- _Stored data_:
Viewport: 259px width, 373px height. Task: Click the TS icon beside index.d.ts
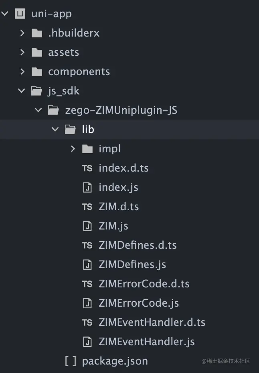click(87, 168)
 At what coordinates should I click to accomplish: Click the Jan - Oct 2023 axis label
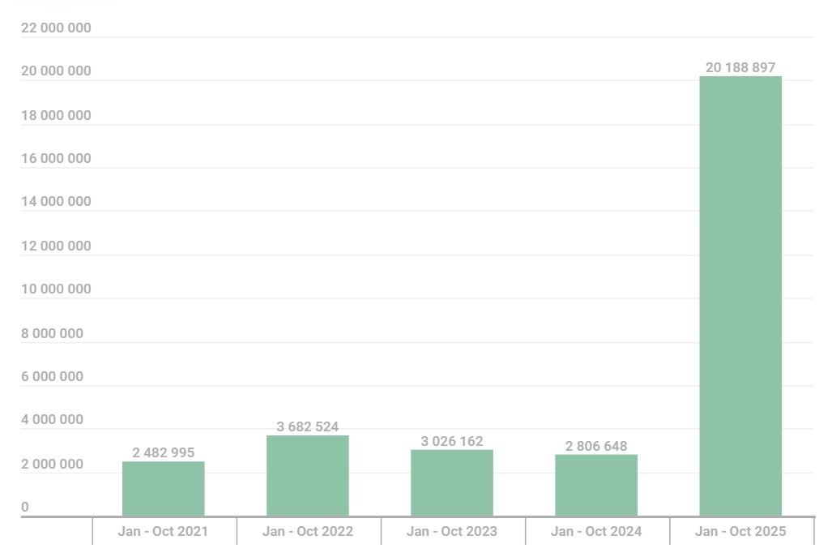tap(451, 531)
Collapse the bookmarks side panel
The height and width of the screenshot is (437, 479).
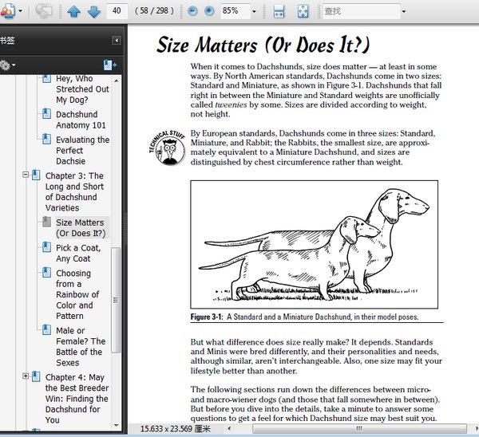pyautogui.click(x=116, y=40)
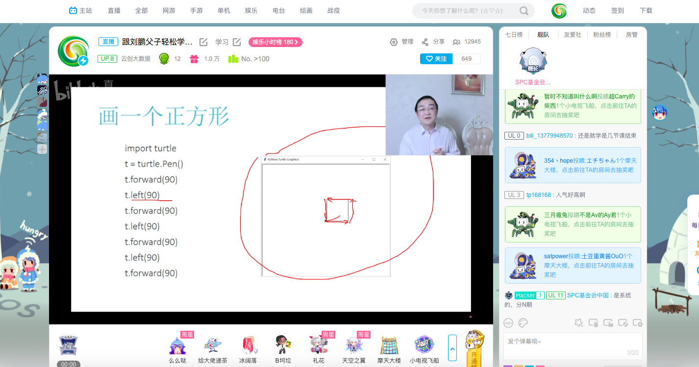Switch to the 七日榜 tab
This screenshot has height=367, width=699.
click(x=514, y=35)
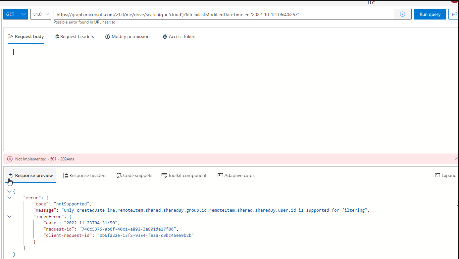The width and height of the screenshot is (459, 259).
Task: Collapse the root JSON node in response preview
Action: [9, 191]
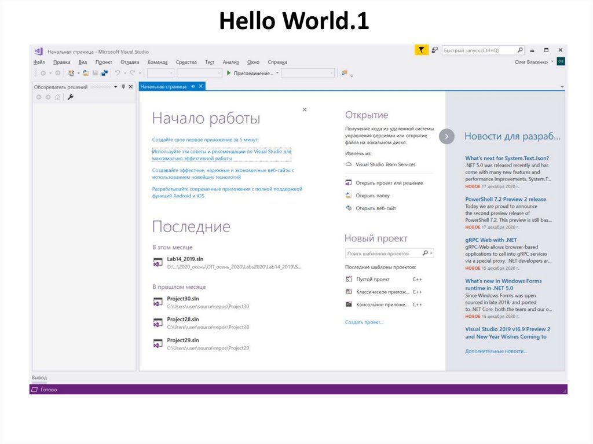This screenshot has width=593, height=444.
Task: Open the Отладка menu
Action: tap(130, 62)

- _WORK REQUEST_:
Pictures excluded, output exactly the line that contains "Collapse the bookmarks side panel" and every line after it to the end of the data above.

- _RESULT BELOW_:
Collapse the bookmarks side panel
The height and width of the screenshot is (437, 479).
pyautogui.click(x=116, y=40)
Switch to the 七日榜 tab
This screenshot has height=367, width=699.
click(x=514, y=35)
The width and height of the screenshot is (459, 259).
Task: Collapse the root JSON node in response preview
Action: [9, 191]
This screenshot has width=593, height=444.
Task: Open the Отладка menu
Action: tap(130, 62)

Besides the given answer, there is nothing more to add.